**TASK DIRECTIONS**
Restate all of the data exactly.

**AVAILABLE DATA**
▼

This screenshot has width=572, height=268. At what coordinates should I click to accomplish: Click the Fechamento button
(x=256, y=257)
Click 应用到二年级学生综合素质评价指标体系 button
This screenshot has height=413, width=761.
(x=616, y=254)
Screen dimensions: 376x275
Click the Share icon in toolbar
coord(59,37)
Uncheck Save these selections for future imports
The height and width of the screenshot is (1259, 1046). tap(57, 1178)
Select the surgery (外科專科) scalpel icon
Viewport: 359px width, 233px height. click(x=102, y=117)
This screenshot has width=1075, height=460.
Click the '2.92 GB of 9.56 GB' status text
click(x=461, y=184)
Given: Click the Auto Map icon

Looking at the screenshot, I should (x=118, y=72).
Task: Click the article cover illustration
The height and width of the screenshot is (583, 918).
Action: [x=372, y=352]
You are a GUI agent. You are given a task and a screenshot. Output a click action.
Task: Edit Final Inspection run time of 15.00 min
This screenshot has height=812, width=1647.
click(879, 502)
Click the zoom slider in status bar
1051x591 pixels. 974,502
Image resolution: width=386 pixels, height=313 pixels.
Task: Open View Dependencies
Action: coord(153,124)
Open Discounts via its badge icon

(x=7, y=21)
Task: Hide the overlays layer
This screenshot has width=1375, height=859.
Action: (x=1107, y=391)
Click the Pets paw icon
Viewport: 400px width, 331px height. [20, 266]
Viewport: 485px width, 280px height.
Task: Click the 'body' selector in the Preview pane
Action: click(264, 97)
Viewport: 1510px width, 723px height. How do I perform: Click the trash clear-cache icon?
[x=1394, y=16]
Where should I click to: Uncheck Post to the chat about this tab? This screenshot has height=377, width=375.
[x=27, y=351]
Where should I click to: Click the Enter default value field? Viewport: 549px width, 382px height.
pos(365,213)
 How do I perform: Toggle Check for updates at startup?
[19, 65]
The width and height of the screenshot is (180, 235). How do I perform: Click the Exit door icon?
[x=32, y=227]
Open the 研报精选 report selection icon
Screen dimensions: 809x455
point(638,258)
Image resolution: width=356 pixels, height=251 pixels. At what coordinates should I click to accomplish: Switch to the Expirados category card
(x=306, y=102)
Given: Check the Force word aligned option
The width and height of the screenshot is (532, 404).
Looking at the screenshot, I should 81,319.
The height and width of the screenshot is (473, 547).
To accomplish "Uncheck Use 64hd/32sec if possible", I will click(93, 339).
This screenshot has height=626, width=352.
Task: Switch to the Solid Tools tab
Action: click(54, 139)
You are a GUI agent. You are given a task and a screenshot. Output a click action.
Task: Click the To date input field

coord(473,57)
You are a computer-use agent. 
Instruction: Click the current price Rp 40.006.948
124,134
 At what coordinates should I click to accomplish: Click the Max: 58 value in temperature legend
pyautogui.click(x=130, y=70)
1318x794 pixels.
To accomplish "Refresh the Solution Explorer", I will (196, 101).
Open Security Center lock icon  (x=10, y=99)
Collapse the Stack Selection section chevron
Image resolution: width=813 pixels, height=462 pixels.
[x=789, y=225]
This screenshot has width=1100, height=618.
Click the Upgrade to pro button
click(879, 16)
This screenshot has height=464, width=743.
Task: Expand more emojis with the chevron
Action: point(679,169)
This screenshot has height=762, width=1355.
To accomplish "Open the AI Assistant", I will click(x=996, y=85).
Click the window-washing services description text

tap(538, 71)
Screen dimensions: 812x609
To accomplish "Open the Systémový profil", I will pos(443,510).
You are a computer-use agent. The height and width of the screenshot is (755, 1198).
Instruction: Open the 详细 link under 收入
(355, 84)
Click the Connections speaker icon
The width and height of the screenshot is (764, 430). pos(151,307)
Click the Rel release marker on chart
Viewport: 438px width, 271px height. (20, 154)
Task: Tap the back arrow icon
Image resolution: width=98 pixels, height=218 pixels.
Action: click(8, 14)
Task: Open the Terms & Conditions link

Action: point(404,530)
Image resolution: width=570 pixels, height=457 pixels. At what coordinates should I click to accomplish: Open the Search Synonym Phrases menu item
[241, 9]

▲

**WRITTEN RESPONSE**
This screenshot has width=572, height=268. At what coordinates should I click to accomplish: Click the Fechamento button
(x=256, y=257)
Click 应用到二年级学生综合素质评价指标体系 button
This screenshot has height=413, width=761.
(x=616, y=254)
Screen dimensions: 376x275
Click the Share icon in toolbar
coord(59,37)
Uncheck Save these selections for future imports
The height and width of the screenshot is (1259, 1046). tap(57, 1178)
Select the surgery (外科專科) scalpel icon
Viewport: 359px width, 233px height. click(x=102, y=117)
This screenshot has width=1075, height=460.
Click the '2.92 GB of 9.56 GB' status text
click(x=461, y=184)
Given: Click the Auto Map icon

Looking at the screenshot, I should (x=118, y=72).
Task: Click the article cover illustration
The height and width of the screenshot is (583, 918).
Action: [x=372, y=352]
You are a GUI agent. You are given a task and a screenshot. Output a click action.
Task: Edit Final Inspection run time of 15.00 min
This screenshot has height=812, width=1647.
click(879, 502)
Click the zoom slider in status bar
1051x591 pixels. 974,502
Image resolution: width=386 pixels, height=313 pixels.
Task: Open View Dependencies
Action: coord(153,124)
Open Discounts via its badge icon

(x=7, y=21)
Task: Hide the overlays layer
This screenshot has width=1375, height=859.
Action: (x=1107, y=391)
Click the Pets paw icon
Viewport: 400px width, 331px height. [20, 266]
Viewport: 485px width, 280px height.
Task: Click the 'body' selector in the Preview pane
Action: click(264, 97)
Viewport: 1510px width, 723px height. How do I perform: Click the trash clear-cache icon?
[x=1394, y=16]
Where should I click to: Uncheck Post to the chat about this tab? This screenshot has height=377, width=375.
[x=27, y=351]
Where should I click to: Click the Enter default value field? Viewport: 549px width, 382px height.
pos(365,213)
 How do I perform: Toggle Check for updates at startup?
[19, 65]
The width and height of the screenshot is (180, 235). How do I perform: Click the Exit door icon?
[x=32, y=227]
Open the 研报精选 report selection icon
Screen dimensions: 809x455
point(638,258)
Image resolution: width=356 pixels, height=251 pixels. At what coordinates should I click to accomplish: Switch to the Expirados category card
(x=306, y=102)
Given: Check the Force word aligned option
The width and height of the screenshot is (532, 404).
Looking at the screenshot, I should 81,319.
The height and width of the screenshot is (473, 547).
To accomplish "Uncheck Use 64hd/32sec if possible", I will click(93, 339).
This screenshot has height=626, width=352.
Task: Switch to the Solid Tools tab
Action: click(54, 139)
You are a GUI agent. You are given a task and a screenshot. Output a click action.
Task: Click the To date input field

coord(473,57)
You are a computer-use agent. 
Instruction: Click the current price Rp 40.006.948
124,134
 At what coordinates should I click to accomplish: Click the Max: 58 value in temperature legend
pyautogui.click(x=130, y=70)
1318x794 pixels.
To accomplish "Refresh the Solution Explorer", I will (196, 101).
Open Security Center lock icon  (x=10, y=99)
Collapse the Stack Selection section chevron
Image resolution: width=813 pixels, height=462 pixels.
[x=789, y=225]
This screenshot has width=1100, height=618.
Click the Upgrade to pro button
click(879, 16)
This screenshot has height=464, width=743.
Task: Expand more emojis with the chevron
Action: point(679,169)
This screenshot has height=762, width=1355.
To accomplish "Open the AI Assistant", I will click(x=996, y=85).
Click the window-washing services description text

tap(538, 71)
Screen dimensions: 812x609
To accomplish "Open the Systémový profil", I will pos(443,510).
You are a computer-use agent. The height and width of the screenshot is (755, 1198).
Instruction: Open the 详细 link under 收入
(355, 84)
Click the Connections speaker icon
The width and height of the screenshot is (764, 430). pos(151,307)
Click the Rel release marker on chart
Viewport: 438px width, 271px height. (20, 154)
Task: Tap the back arrow icon
Image resolution: width=98 pixels, height=218 pixels.
Action: click(8, 14)
Task: Open the Terms & Conditions link

Action: point(404,530)
Image resolution: width=570 pixels, height=457 pixels. At what coordinates should I click to accomplish: Open the Search Synonym Phrases menu item
[241, 9]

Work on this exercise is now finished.